PS5 DualSense Haptic Feedback Has Been Improved In PS4 Backward Compatibility Mode
Sony has updated the DualSense controller to improve the Haptic Feedback for the PS5 DualSense controller as explained by a senior developer at Naughty Dog.
Kurt Margenau has worked on several of the recent games released by Naughty Dog and he was also the co-director for The Last of Us Part 2. In a thread on Twitter, he explained how they approached Sony to improve the Haptic Feedback for games that run in the backward compatibility mode on the PS5.
Margenau praised the work done by the PlayStation Hardware team particularly Toshimasa Aoki in taking their feedback and implementing it for the DualSense controller. Have a look at his explanation of how it all occurred below.

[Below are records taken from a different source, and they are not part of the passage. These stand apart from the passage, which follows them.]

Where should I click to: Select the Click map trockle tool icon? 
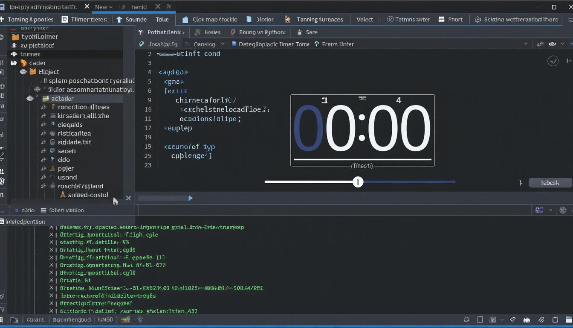(185, 19)
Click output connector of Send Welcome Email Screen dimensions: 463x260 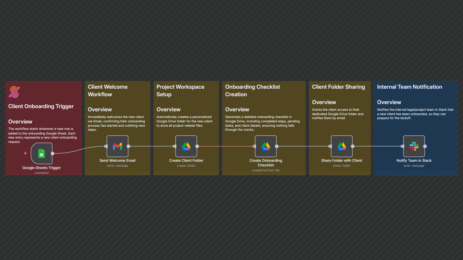point(128,146)
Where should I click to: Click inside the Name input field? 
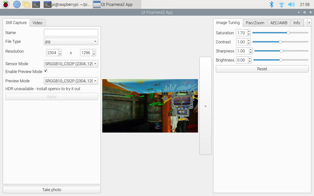coord(71,32)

As many of you are jumping back into TLOU2 on PS5, you may notice the haptics feel better. This is actually thanks to a firmware update to the DualSense controller back in April. A few months ago, I got to give feedback to the Sony DualSense team to help improve certain timing, intensity, and “texture” of haptics when in backwards compatibility (BC) mode to closer achieve the feeling we authored for the original DualShock 4 for our games. Which is pretty wild considering the physical mechanisms for achieving the haptics in the two controllers is quite different. How can a backwards compatibility mode even work in the first place? The DS4 has two different-sized rotating weights inside, and the DualSense has two weights that move forward and back and can express frequency and amplitude at extremely high fidelity and low latency (almost like a speaker). So the controller firmware in the DualSense has to receive the “old” signals that are meant to spin up a motor (which has much higher latency), and emulate the resulting FEELING in the controller using a completely different mechanical method. This includes accounting for all the timing differences in the authored rumble that’s built-in when designing for the DS4, and emulating the inherent variation and “rumbly” feeling that comes with a rotating motor. This is all done inside the controller without the game code changing at all.
So it turns out that due to the difference in the two controllers, some of the feedback that the developers had implemented for the DualShock 4 triggers couldn’t translate into the Haptic Feedback for the PS5. This has been improved with the update that was released last April.
Naughty Dog has just released an update for The Last of Us Part 2 that enables support for the game to run at 60 FPS on the PS5. However, the improved haptic feedback is not a part of the update code but instead was a part of the controller update that launched back in April.